>> START RECORDED INFORMATION

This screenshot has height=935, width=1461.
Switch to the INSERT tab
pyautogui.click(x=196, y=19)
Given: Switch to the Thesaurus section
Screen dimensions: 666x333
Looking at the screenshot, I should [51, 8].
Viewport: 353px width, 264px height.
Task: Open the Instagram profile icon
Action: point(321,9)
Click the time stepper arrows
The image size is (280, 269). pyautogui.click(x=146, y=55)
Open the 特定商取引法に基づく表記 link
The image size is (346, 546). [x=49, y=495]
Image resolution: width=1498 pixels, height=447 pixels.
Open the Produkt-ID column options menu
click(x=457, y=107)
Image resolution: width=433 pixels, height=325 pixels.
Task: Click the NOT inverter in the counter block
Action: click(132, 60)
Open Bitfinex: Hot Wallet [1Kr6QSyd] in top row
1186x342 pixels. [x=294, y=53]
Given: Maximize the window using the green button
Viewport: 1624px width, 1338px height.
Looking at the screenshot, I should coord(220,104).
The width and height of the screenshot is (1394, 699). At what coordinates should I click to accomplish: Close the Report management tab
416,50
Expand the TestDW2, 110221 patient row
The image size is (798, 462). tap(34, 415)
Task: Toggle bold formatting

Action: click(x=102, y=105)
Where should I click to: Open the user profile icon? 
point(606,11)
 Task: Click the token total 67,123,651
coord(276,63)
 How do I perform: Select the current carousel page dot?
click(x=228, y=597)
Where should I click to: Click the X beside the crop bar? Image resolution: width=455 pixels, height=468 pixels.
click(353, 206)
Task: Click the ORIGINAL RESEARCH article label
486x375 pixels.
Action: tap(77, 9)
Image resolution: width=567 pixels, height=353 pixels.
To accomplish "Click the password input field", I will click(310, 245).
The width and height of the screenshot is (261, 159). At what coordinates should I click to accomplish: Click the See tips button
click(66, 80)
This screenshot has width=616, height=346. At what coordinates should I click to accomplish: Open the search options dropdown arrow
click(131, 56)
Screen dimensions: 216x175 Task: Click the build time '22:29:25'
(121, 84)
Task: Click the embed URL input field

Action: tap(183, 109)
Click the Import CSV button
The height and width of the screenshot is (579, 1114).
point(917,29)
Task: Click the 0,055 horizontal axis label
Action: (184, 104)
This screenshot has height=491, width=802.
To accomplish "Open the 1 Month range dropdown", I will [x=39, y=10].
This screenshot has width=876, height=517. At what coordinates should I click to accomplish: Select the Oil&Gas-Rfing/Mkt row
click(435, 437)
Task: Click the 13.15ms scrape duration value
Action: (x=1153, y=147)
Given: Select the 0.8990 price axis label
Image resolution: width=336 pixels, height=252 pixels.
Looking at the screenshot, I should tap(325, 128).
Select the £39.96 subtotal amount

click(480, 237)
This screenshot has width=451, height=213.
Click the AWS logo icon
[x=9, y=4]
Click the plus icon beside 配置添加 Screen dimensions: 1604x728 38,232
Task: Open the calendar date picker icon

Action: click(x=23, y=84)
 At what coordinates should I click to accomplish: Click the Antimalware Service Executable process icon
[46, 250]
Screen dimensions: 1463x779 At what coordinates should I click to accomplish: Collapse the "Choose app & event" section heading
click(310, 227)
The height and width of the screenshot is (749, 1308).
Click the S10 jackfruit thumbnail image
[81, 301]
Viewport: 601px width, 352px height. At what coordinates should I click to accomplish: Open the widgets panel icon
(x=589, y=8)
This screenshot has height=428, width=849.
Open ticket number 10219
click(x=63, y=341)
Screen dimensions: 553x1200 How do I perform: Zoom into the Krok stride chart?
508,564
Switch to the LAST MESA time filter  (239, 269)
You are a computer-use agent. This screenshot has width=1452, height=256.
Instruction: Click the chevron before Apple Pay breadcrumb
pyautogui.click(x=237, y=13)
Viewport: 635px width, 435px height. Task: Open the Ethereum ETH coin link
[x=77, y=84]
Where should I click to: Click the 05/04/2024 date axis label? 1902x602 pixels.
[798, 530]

>> END RECORDED INFORMATION

*WORK TO COMPLETE*. Please copy out all of the items above word for word, keeping every line as it appears.

*ANSWER FOR THE TASK*.
This screenshot has height=935, width=1461.
Switch to the INSERT tab
pyautogui.click(x=196, y=19)
Given: Switch to the Thesaurus section
Screen dimensions: 666x333
Looking at the screenshot, I should [51, 8].
Viewport: 353px width, 264px height.
Task: Open the Instagram profile icon
Action: point(321,9)
Click the time stepper arrows
The image size is (280, 269). pyautogui.click(x=146, y=55)
Open the 特定商取引法に基づく表記 link
The image size is (346, 546). [x=49, y=495]
Image resolution: width=1498 pixels, height=447 pixels.
Open the Produkt-ID column options menu
click(x=457, y=107)
Image resolution: width=433 pixels, height=325 pixels.
Task: Click the NOT inverter in the counter block
Action: click(132, 60)
Open Bitfinex: Hot Wallet [1Kr6QSyd] in top row
1186x342 pixels. [x=294, y=53]
Given: Maximize the window using the green button
Viewport: 1624px width, 1338px height.
Looking at the screenshot, I should coord(220,104).
The width and height of the screenshot is (1394, 699). At what coordinates should I click to accomplish: Close the Report management tab
416,50
Expand the TestDW2, 110221 patient row
The image size is (798, 462). tap(34, 415)
Task: Toggle bold formatting

Action: click(x=102, y=105)
Where should I click to: Open the user profile icon? 
point(606,11)
 Task: Click the token total 67,123,651
coord(276,63)
 How do I perform: Select the current carousel page dot?
click(x=228, y=597)
Where should I click to: Click the X beside the crop bar? Image resolution: width=455 pixels, height=468 pixels.
click(353, 206)
Task: Click the ORIGINAL RESEARCH article label
486x375 pixels.
Action: tap(77, 9)
Image resolution: width=567 pixels, height=353 pixels.
To accomplish "Click the password input field", I will click(310, 245).
The width and height of the screenshot is (261, 159). At what coordinates should I click to accomplish: Click the See tips button
click(66, 80)
This screenshot has width=616, height=346. At what coordinates should I click to accomplish: Open the search options dropdown arrow
click(131, 56)
Screen dimensions: 216x175 Task: Click the build time '22:29:25'
(121, 84)
Task: Click the embed URL input field

Action: tap(183, 109)
Click the Import CSV button
The height and width of the screenshot is (579, 1114).
point(917,29)
Task: Click the 0,055 horizontal axis label
Action: (184, 104)
This screenshot has height=491, width=802.
To accomplish "Open the 1 Month range dropdown", I will [x=39, y=10].
This screenshot has width=876, height=517. At what coordinates should I click to accomplish: Select the Oil&Gas-Rfing/Mkt row
click(435, 437)
Task: Click the 13.15ms scrape duration value
Action: (x=1153, y=147)
Given: Select the 0.8990 price axis label
Image resolution: width=336 pixels, height=252 pixels.
Looking at the screenshot, I should tap(325, 128).
Select the £39.96 subtotal amount

click(480, 237)
This screenshot has width=451, height=213.
Click the AWS logo icon
[x=9, y=4]
Click the plus icon beside 配置添加 Screen dimensions: 1604x728 38,232
Task: Open the calendar date picker icon

Action: click(x=23, y=84)
 At what coordinates should I click to accomplish: Click the Antimalware Service Executable process icon
[46, 250]
Screen dimensions: 1463x779 At what coordinates should I click to accomplish: Collapse the "Choose app & event" section heading
click(310, 227)
The height and width of the screenshot is (749, 1308).
Click the S10 jackfruit thumbnail image
[81, 301]
Viewport: 601px width, 352px height. At what coordinates should I click to accomplish: Open the widgets panel icon
(x=589, y=8)
This screenshot has height=428, width=849.
Open ticket number 10219
click(x=63, y=341)
Screen dimensions: 553x1200 How do I perform: Zoom into the Krok stride chart?
508,564
Switch to the LAST MESA time filter  (239, 269)
You are a computer-use agent. This screenshot has width=1452, height=256.
Instruction: Click the chevron before Apple Pay breadcrumb
pyautogui.click(x=237, y=13)
Viewport: 635px width, 435px height. Task: Open the Ethereum ETH coin link
[x=77, y=84]
Where should I click to: Click the 05/04/2024 date axis label? 1902x602 pixels.
[798, 530]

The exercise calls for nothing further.